## EXERCISE DETAILS
Convert the rows from the line containing "804x426 pixels. How" through the end of the rows into a JSON list of strings, one string per line, with blank lines and pictures left out.

Start of DATASET RECORDS

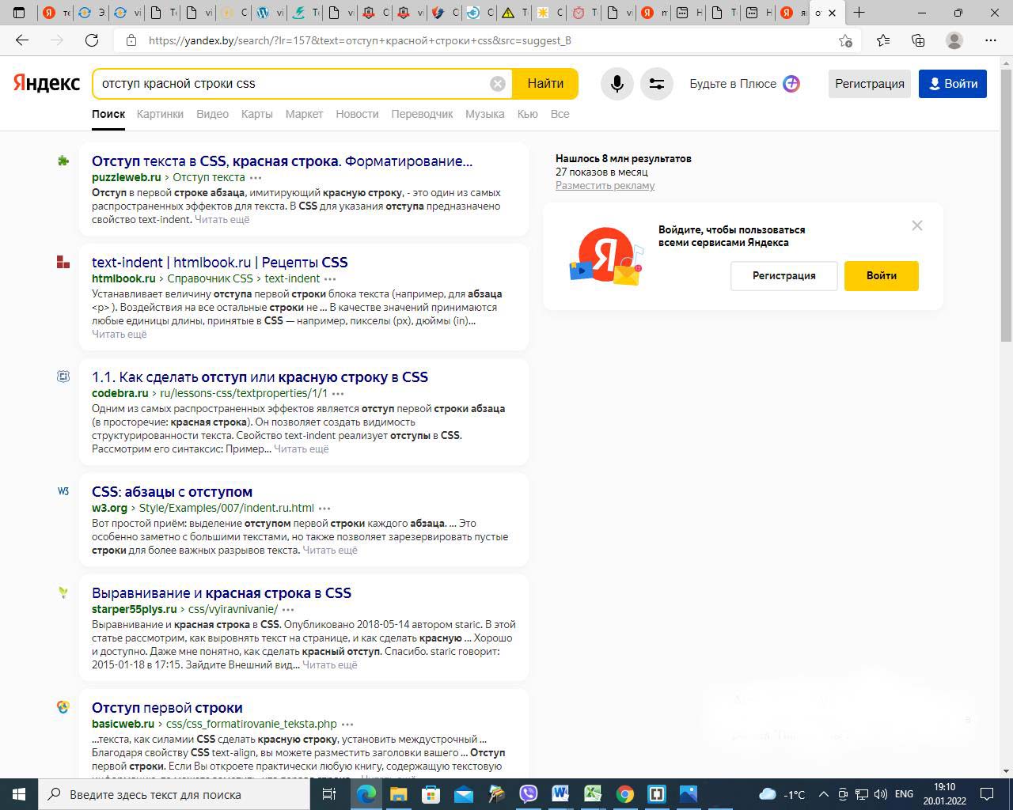This screenshot has width=1013, height=810.
Task: Click the browser refresh icon
Action: pos(92,40)
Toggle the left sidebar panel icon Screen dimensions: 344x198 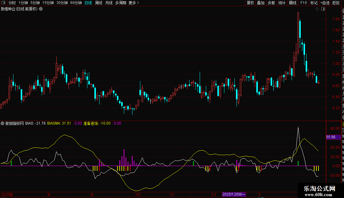[3, 3]
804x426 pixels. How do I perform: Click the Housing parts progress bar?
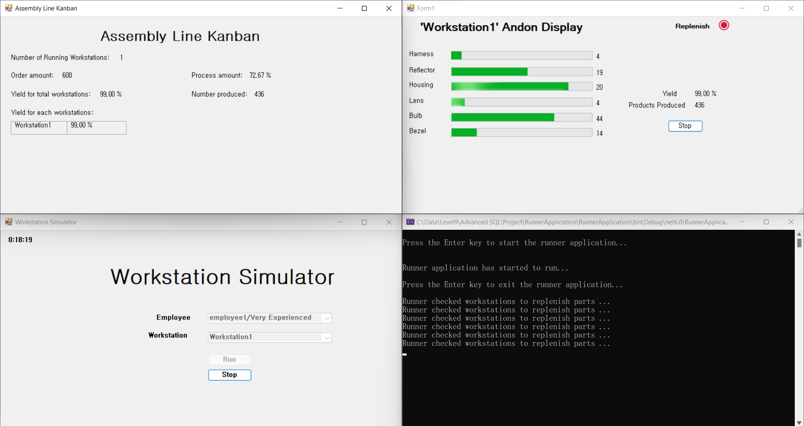coord(521,86)
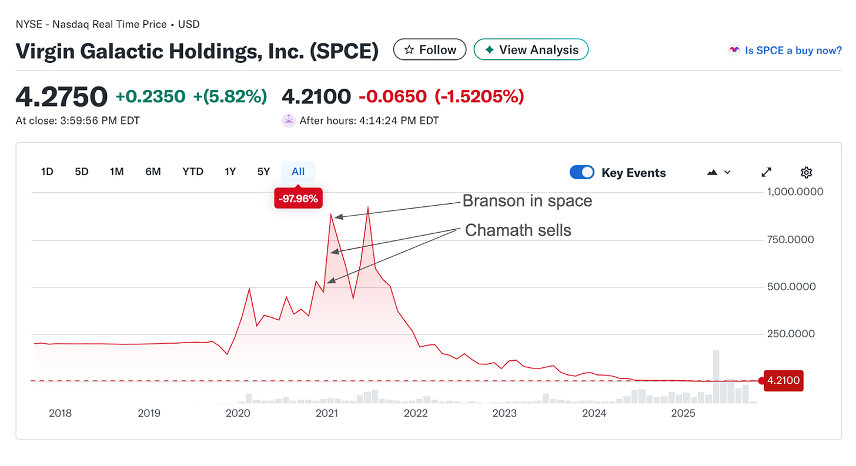Select the 5D time range tab
Image resolution: width=856 pixels, height=466 pixels.
click(81, 172)
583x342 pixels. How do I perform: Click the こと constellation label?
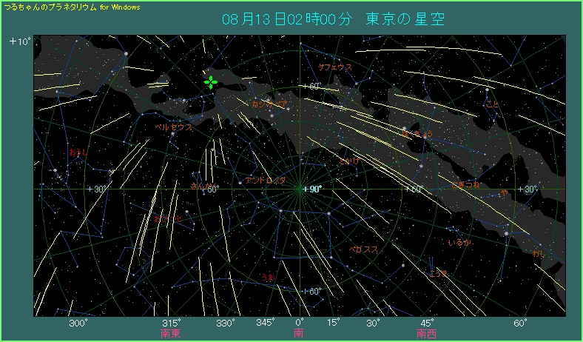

End of DATASET RECORDS

## REPLY
[
  "804x426 pixels. How do I perform: Click the Housing parts progress bar?",
  "coord(521,86)",
  "Select the 5D time range tab",
  "Image resolution: width=856 pixels, height=466 pixels.",
  "click(81, 172)",
  "583x342 pixels. How do I perform: Click the こと constellation label?"
]